__PROVIDED RECORDS__:
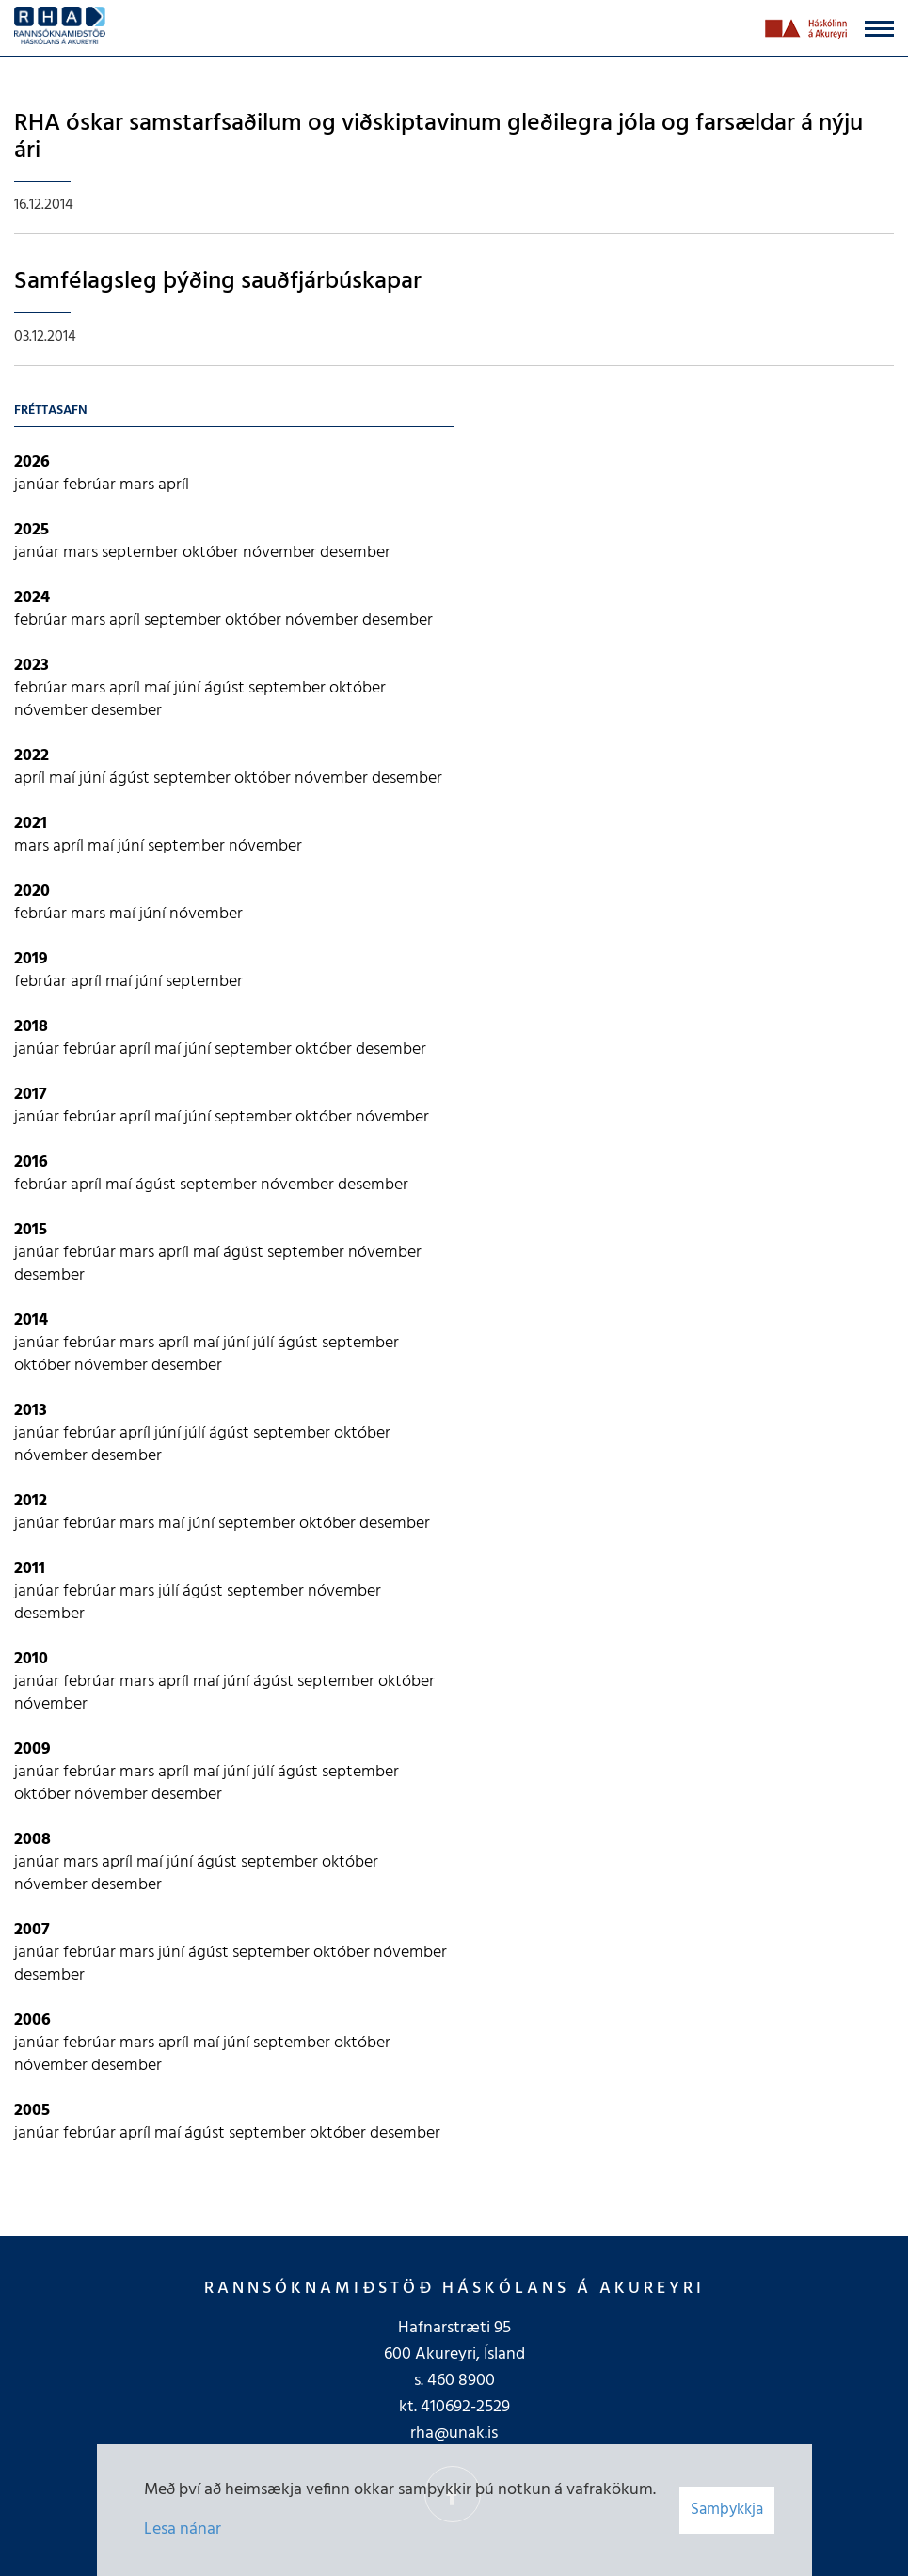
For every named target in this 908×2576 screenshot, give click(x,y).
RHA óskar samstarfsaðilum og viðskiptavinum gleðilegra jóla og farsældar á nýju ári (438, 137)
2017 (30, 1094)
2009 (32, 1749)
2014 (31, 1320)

* * *

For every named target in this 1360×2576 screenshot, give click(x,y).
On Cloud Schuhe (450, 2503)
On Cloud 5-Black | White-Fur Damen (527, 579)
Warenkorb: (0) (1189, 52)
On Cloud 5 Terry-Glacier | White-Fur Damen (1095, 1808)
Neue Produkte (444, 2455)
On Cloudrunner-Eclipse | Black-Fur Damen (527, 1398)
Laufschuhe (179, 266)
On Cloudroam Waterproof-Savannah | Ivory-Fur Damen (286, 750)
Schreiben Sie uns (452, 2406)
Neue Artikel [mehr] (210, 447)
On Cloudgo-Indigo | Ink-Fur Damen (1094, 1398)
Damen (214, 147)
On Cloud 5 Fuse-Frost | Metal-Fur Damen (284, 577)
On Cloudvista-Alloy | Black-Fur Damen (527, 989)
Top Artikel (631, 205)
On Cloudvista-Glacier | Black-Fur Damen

__WRITTEN EXERCISE__: Copy the rows exactly, from the line with "On Cloudroam Waterproof-Savannah" to the line with "On Cloudvista-Glacier | Black-Fur Damen", keeping both of those lines.

__PROBLEM SOLUTION__:
On Cloudroam Waterproof-Savannah | Ivory-Fur Damen (286, 750)
Schreiben Sie uns (452, 2406)
Neue Artikel [mehr] (210, 447)
On Cloudgo-Indigo | Ink-Fur Damen (1094, 1398)
Damen (214, 147)
On Cloud 5 Fuse-Frost | Metal-Fur Damen (284, 577)
On Cloudvista-Alloy | Black-Fur Damen (527, 989)
Top Artikel (631, 205)
On Cloudvista-Glacier | Black-Fur Damen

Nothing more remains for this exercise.